Un matrimonio de Oza dos Ríos sobrevive cuatro días entre velas, jugando al ajedrez y duchándose en casas de amigos
28 ene 2009 . Actualizado a las 11:37 h.La casa de Carlos y Mónica apenas está acabada. Llevan poco más de un año aderezando esta coqueta vivienda de la parroquia de Burricios, en Oza dos Ríos. Sobre la mesilla del salón, lo más usado en las últimas horas: un ajedrez, un parchís, decenas de velas sobre platos, un recibo de Fenosa bastante manoseado y una radio a pilas, lo último que ha entrado en este frío hogar cuyo termostato marca doce grados. «Necesitábamos algo de ruido en el ambiente y compramos esta radio», señala Carlos Serantes, agente forestal de la Consellería de Medio Ambiente. Al fondo, en la estantería, descansa una radio mejor pero inútil desde el pasado viernes, cuando el temporal se llevó casi toda las energías de la casa.

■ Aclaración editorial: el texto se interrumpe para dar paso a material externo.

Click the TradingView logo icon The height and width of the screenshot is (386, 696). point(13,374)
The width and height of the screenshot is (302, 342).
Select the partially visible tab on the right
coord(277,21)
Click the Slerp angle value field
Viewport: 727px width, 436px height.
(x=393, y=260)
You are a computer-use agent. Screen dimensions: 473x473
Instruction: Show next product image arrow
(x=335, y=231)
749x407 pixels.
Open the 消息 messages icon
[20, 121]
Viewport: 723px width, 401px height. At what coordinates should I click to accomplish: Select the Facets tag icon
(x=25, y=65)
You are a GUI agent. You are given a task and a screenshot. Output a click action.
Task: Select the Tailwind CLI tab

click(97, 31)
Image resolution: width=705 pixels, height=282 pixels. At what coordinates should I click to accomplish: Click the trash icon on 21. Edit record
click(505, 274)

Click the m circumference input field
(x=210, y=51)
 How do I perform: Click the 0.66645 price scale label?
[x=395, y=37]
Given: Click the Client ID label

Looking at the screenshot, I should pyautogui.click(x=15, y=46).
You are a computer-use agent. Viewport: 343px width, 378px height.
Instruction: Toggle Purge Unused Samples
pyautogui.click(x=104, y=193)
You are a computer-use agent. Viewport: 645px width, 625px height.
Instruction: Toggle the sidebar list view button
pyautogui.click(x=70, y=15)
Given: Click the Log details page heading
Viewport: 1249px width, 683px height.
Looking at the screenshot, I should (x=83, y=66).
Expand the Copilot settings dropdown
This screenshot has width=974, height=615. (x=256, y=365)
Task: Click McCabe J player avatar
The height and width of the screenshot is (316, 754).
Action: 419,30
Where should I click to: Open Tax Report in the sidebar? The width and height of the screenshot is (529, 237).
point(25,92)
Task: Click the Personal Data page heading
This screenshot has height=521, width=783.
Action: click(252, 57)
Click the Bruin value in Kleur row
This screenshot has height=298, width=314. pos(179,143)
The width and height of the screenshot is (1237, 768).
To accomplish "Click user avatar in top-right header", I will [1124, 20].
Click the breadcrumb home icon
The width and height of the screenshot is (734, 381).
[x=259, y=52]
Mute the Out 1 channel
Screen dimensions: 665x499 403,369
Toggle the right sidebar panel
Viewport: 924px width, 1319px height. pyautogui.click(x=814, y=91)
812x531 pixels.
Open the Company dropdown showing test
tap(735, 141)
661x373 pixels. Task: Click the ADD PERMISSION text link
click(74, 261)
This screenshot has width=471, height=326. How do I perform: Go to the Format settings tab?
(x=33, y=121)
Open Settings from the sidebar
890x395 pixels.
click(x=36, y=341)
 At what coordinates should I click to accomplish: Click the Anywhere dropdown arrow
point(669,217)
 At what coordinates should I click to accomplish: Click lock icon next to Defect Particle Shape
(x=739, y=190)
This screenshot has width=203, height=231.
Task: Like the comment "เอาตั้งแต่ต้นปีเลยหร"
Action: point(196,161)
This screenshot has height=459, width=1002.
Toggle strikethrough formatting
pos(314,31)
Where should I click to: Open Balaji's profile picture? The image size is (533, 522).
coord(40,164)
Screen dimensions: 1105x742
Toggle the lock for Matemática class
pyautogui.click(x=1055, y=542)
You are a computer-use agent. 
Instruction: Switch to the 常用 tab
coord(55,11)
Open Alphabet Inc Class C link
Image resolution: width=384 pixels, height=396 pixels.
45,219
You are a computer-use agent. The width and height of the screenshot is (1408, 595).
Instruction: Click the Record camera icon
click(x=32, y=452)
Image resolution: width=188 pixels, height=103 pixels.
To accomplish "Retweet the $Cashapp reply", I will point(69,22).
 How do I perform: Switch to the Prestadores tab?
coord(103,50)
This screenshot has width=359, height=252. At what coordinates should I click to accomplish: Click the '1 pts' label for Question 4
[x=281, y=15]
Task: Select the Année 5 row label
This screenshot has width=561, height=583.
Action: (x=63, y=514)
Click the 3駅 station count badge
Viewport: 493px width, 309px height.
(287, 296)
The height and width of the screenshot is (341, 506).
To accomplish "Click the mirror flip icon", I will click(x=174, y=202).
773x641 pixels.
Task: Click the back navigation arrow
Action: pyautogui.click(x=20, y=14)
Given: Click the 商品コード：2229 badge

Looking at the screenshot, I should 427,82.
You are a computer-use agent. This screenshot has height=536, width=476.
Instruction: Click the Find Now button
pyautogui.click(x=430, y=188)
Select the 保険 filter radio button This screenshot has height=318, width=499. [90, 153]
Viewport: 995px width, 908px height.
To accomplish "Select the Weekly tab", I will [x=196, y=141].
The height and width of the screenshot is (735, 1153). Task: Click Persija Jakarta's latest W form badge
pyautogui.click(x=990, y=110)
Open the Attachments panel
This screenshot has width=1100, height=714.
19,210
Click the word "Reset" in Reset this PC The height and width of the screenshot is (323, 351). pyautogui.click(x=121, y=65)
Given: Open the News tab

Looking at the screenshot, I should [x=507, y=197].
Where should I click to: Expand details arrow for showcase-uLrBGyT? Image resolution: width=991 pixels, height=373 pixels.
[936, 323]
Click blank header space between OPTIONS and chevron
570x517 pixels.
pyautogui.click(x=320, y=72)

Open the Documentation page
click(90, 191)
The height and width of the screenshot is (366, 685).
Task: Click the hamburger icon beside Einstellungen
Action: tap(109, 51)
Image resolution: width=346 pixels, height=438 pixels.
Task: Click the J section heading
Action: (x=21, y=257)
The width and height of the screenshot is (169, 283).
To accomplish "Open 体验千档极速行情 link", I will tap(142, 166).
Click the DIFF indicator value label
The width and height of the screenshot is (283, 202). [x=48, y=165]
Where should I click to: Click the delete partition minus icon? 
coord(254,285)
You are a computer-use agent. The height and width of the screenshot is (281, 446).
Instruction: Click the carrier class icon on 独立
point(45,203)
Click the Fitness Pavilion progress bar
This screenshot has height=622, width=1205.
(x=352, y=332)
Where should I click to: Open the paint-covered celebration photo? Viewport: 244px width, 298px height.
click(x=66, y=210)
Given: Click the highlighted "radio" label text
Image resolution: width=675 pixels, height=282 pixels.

Así, el primer truco es entrar y salir muy rápido del inmueble. Mónica recibe a La Voz con la puerta entornada. «Pasad rápido, que se va el poco calor que tenemos», indica.
En el pasillo principal, varios bidones de agua recogida en fuentes. «Dependemos de un pozo con motor y sin electricidad...», dice Carlos con resignación.
El tono pasa entonces a enfado cuando toca hablar de Fenosa y las relaciones telefónicas. No siempre hubo posibilidad de pataleta «porque el sábado y el domingo ni Movistar ni Vodafone tenían cobertura, y el fijo tampoco funcionaba». No obstante, cuando lograron línea y comunicación, Fenosa no les dio ni consuelo, como recuerda Mónica: «Un chico me dijo que él solo era un paraguas y que era imposible que pudiéramos hablar con un coordinador, es un asunto que huele bastante mal».
Olor en la nevera
Donde tampoco huele precisamente bien es en la cocina, ya que la nevera comienza a desprender las consecuencias de la falta de energía eléctrica. «Y eso que ya nos hemos desprendido de dos pollos, un conejo, almejas, gambas, repollos, corderos y cigalas», explica la mujer, que extrae un nuevo truco en casos de apagones: «La aseguradora nos exige ahora las facturas de las compras así como el material que hemos tirado, y nos parece bastante indignante».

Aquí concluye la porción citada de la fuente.